How much superannuation do I need?

According to the Association of Superannuation Funds of Australia (ASFA), here is how much you would be able to spend per week during retirement:

Lifestyle Singles Couples
Modest $465 $668
Comfortable $837 $1,150

Here is the superannuation balance you would need to fund that level of spending:

Lifestyle Singles Couples
Modest $50,000 $35,000
Comfortable $545,000 $640,000

These figures come from the March 2017 edition of the ASFA Retirement Standard.

The reason people on modest lifestyles need so much less money is because they qualify for a far bigger age pension.

Here is how ASFA defines retirement lifestyles:

Category Comfortable Modest Age pension
Holidays One annual holiday in Australia One or two short breaks in Australia near where you live Shorter breaks or day trips in your own city
Eating out Regularly eat out at restaurants. Good range and quality of food Infrequently eat out at restaurants. Cheaper and less food Only club special meals or inexpensive takeaway
Car Owning a reasonable car Owning an older, less reliable car No car – or, if you do, a struggle to afford the upkeep
Alcohol Bottled wine Casked wine Homebrew beer or no alcohol
Clothing Good clothes Reasonable clothes Basic clothes
Hair Regular haircuts at a good hairdresser Regular haircuts at a basic salon Less frequent haircuts or getting a friend to do it
Leisure A range of regular leisure activities One paid leisure activity, infrequently Free or low-cost leisure activities
Electronics A range of electronic equipment Not much scope to run an air conditioner Less heating in winter
Maintenance Replace kitchen and bathroom over 20 years No budget for home improvements. Can do repairs, but can’t replace kitchen or bathroom No budget to fix home problems like a leaky roof
Insurance Private health insurance Private health insurance No private health insurance

What are personal contributions?

▶ _GIVEN DATA_:
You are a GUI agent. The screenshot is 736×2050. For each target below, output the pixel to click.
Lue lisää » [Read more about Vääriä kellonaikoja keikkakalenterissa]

▶ _OBJECTIVE_:
Transcribe the superannuation text in full, word for word. None of the lines is needed for the work here.

▶ _REPLY_:
How much superannuation do I need?

According to the Association of Superannuation Funds of Australia (ASFA), here is how much you would be able to spend per week during retirement:

Lifestyle Singles Couples
Modest $465 $668
Comfortable $837 $1,150

Here is the superannuation balance you would need to fund that level of spending:

Lifestyle Singles Couples
Modest $50,000 $35,000
Comfortable $545,000 $640,000

These figures come from the March 2017 edition of the ASFA Retirement Standard.

The reason people on modest lifestyles need so much less money is because they qualify for a far bigger age pension.

Here is how ASFA defines retirement lifestyles:

Category Comfortable Modest Age pension
Holidays One annual holiday in Australia One or two short breaks in Australia near where you live Shorter breaks or day trips in your own city
Eating out Regularly eat out at restaurants. Good range and quality of food Infrequently eat out at restaurants. Cheaper and less food Only club special meals or inexpensive takeaway
Car Owning a reasonable car Owning an older, less reliable car No car – or, if you do, a struggle to afford the upkeep
Alcohol Bottled wine Casked wine Homebrew beer or no alcohol
Clothing Good clothes Reasonable clothes Basic clothes
Hair Regular haircuts at a good hairdresser Regular haircuts at a basic salon Less frequent haircuts or getting a friend to do it
Leisure A range of regular leisure activities One paid leisure activity, infrequently Free or low-cost leisure activities
Electronics A range of electronic equipment Not much scope to run an air conditioner Less heating in winter
Maintenance Replace kitchen and bathroom over 20 years No budget for home improvements. Can do repairs, but can’t replace kitchen or bathroom No budget to fix home problems like a leaky roof
Insurance Private health insurance Private health insurance No private health insurance

What are personal contributions?